### DATASET ENTRIES ###
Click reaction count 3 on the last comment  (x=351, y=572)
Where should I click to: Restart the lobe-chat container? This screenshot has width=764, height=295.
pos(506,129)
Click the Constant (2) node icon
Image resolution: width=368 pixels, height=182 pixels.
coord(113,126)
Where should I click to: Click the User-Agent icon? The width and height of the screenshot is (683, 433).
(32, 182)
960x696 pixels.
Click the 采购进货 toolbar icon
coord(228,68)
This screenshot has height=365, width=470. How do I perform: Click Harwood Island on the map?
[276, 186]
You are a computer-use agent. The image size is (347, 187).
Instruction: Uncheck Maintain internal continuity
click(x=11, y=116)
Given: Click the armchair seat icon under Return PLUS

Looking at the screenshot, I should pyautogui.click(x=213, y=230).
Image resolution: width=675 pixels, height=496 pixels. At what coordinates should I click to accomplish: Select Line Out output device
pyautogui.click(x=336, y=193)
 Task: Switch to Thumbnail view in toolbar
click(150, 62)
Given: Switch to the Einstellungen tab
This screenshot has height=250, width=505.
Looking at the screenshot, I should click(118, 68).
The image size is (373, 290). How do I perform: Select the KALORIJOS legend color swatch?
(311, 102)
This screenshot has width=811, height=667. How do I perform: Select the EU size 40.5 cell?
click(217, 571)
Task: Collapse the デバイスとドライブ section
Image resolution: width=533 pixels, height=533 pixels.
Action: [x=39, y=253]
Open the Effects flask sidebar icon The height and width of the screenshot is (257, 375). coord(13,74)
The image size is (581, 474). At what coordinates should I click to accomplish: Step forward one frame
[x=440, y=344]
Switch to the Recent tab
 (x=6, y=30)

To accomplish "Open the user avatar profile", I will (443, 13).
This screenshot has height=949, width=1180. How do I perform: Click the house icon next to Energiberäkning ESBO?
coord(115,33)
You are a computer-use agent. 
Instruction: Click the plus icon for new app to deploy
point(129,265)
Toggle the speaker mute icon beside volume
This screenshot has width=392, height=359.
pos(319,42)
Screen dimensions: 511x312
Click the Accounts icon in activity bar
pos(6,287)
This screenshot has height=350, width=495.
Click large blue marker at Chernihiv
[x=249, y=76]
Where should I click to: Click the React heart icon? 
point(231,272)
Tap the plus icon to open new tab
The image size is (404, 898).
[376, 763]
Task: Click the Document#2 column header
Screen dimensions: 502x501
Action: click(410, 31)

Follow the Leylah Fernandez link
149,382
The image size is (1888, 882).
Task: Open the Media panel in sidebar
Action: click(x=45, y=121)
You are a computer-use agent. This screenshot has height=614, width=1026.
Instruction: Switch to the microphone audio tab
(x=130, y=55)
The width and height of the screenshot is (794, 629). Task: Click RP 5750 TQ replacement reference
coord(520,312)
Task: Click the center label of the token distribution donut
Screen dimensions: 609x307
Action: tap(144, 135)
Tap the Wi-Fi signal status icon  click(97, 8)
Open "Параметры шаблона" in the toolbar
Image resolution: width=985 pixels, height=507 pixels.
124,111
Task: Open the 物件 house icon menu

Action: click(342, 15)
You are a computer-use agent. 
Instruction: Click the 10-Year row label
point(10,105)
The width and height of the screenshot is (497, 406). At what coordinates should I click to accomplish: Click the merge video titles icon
###
- _WHAT IS NEEDED_:
In the listing above, which lines include the string "computer"? Return every one of them.

- _RESPONSE AREA_:
You are a computer-use agent. The image size is (347, 187).
You are a computer-use agent. 
You are a computer-use agent. This screenshot has height=614, width=1026.
You are a computer-use agent. 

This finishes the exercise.